**DATA FOR PROCESSING:**

-- start --

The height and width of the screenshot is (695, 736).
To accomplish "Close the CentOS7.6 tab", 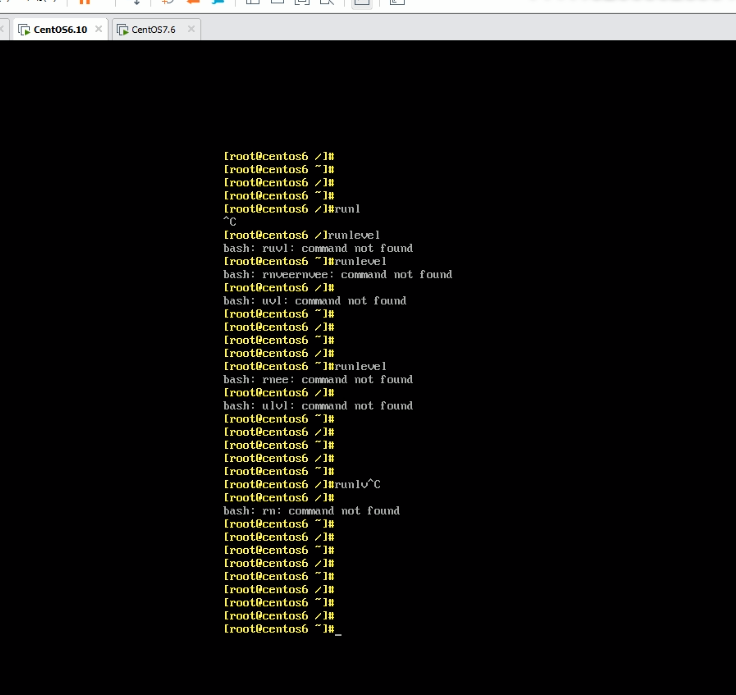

-- end --
-- start --

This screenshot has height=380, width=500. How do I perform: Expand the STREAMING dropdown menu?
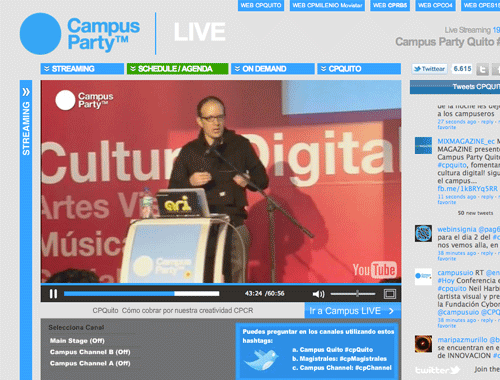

-- end --
-- start --

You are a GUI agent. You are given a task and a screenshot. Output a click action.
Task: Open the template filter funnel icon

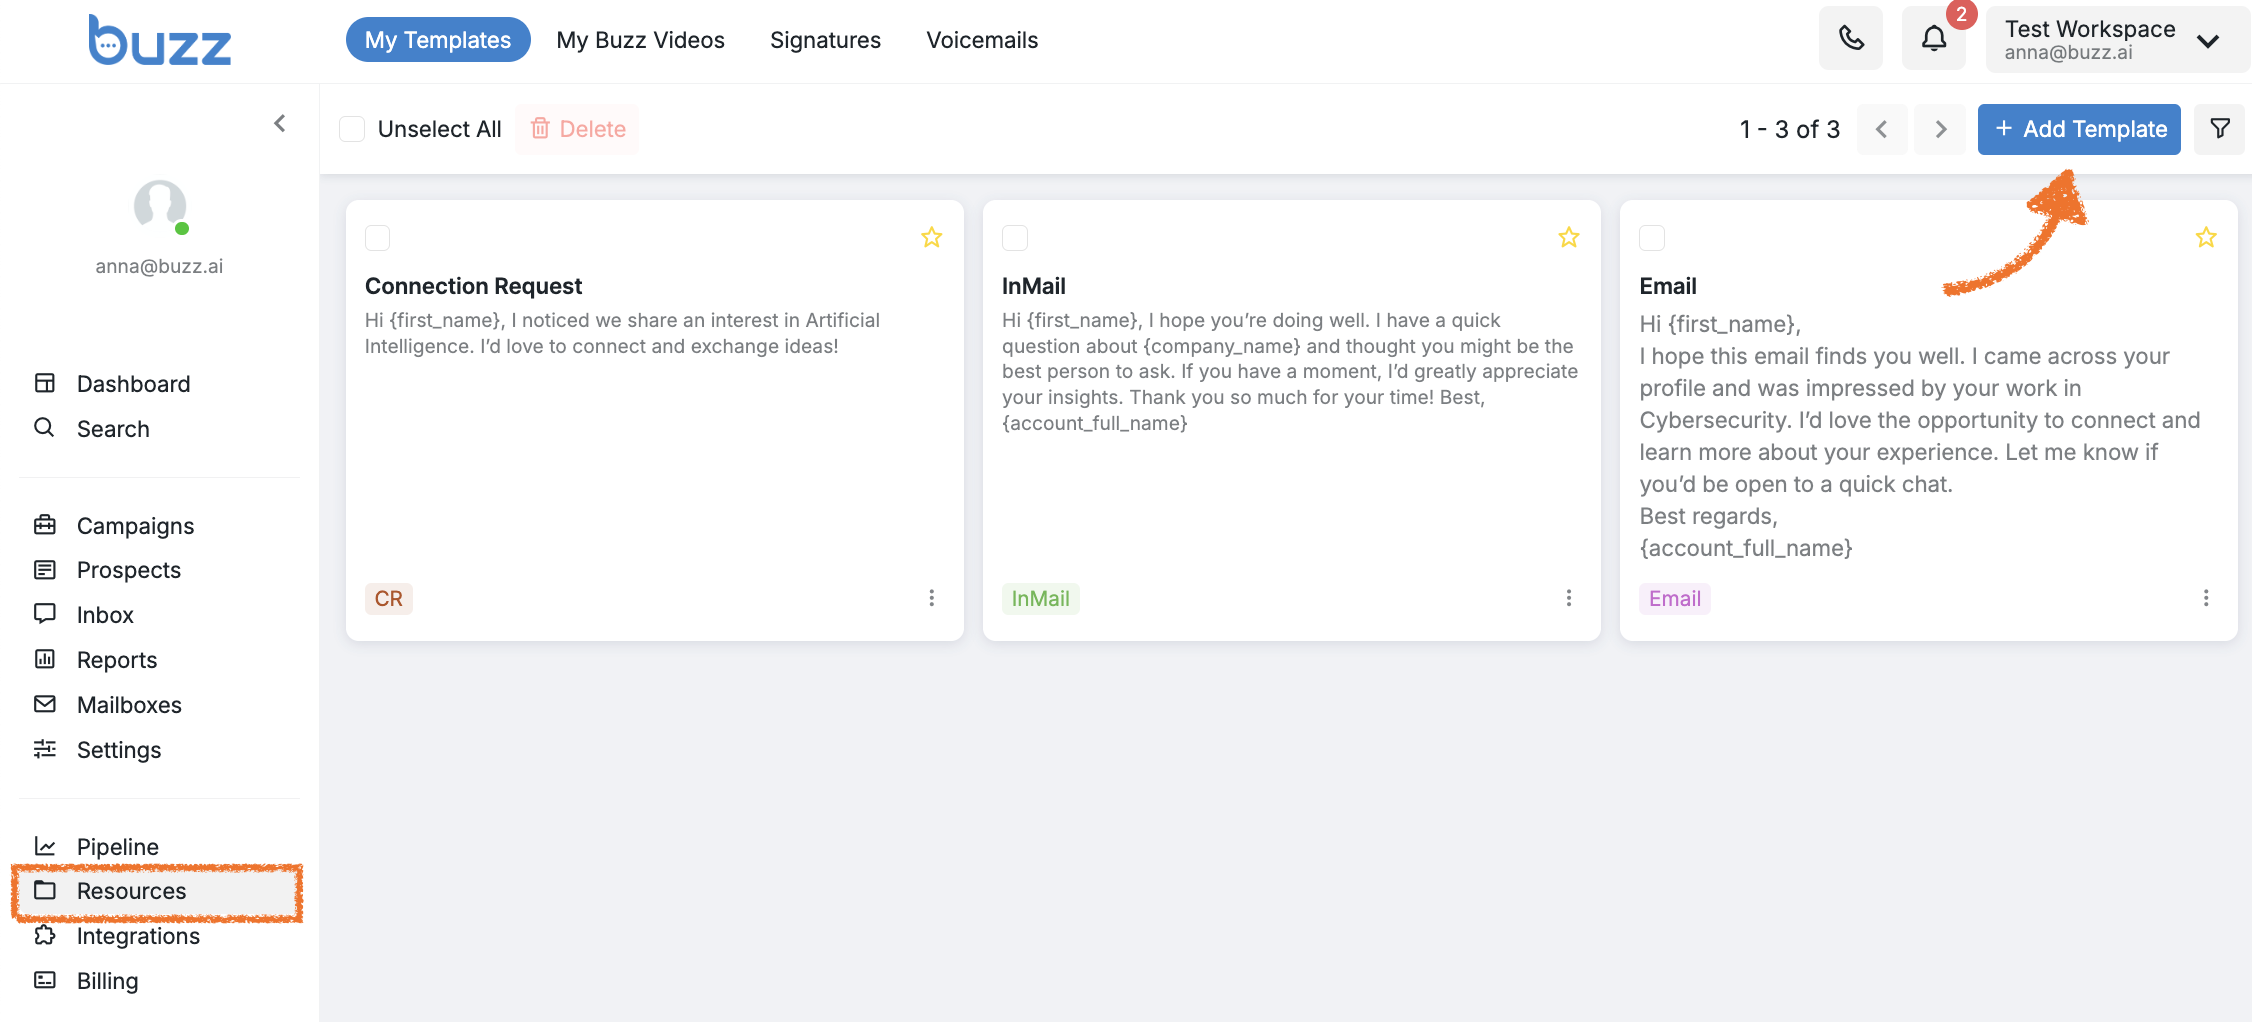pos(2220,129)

-- end --

**CHALLENGE:** Write out again the lines from the one with "You are a GUI" up to and including the one with "pos(2220,129)", requests included, multiplying every coordinate in the answers by 0.8 and rounding to whole numbers, with halves rounded up. Leave the pictures out.

**TASK ANSWER:**
You are a GUI agent. You are given a task and a screenshot. Output a click action.
Task: Open the template filter funnel icon

pos(1776,103)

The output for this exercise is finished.